FSI calls for a self-regulator for investment advisers

But the Financial Services Institute Inc. isn't suggesting it should be Finra just yet
OCT 07, 2009
The Financial Services Institute Inc. is now clamoring for a self-regulatory organization to oversee investment advisers. “FSI supports a self-funded industry-informed regulator for investment advisers,” FSI general counsel and director of government affairs David Bellaire said in an interview today. “We believe that should be a separate entity” from the Securities and Exchange Commission, although the adviser SRO should be supervised by the SEC, he said. Mr. Bellaire, whose organization represents about 120 broker-dealers, stopped short of endorsing the Financial Industry Regulatory Authority Inc. as the SRO for advisers, as has been suggested by some in recent months “No one’s really laid out a plan for how they would take on that role,” Mr. Bellaire said. Advisers’ groups strongly oppose setting up a separate SRO, fearing that Finra would become their regulator. They argue that Finra is better suited to regulate the brokerage industry, which comes under different regulations than investment advisory firms. The Financial Planning Coalition, made up of the Financial Planning Association, the National Association of Personal Financial Advisors and the Certified Financial Planner Board of Standards Inc., has called for creating a separate professional regulatory organization to oversee financial planners and financial planning. About 120 representatives of dually registered broker-dealers and investment advisers represented by the FSI lobbied members of Congress during a Washington meeting last week on the SRO issue, Mr. Bellaire said. Draft legislation released Oct. 1 by Rep.

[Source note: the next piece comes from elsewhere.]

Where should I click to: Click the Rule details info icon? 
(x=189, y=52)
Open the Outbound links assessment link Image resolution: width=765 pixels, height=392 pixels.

Paul Kanjorski, D-Pa., chairman of the House Financial Services Subcommittee on Capital Markets, Insurance and Government Sponsored Enterprises, calls for imposing new fees on investment advisory firms to cover the cost of SEC inspections. The FSI opposes that, Mr. Bellaire said. “The SEC’s got too much on their plate. What we need is a separate, distinct entity that can focus on investment adviser supervision, exams and enforcement,” he said.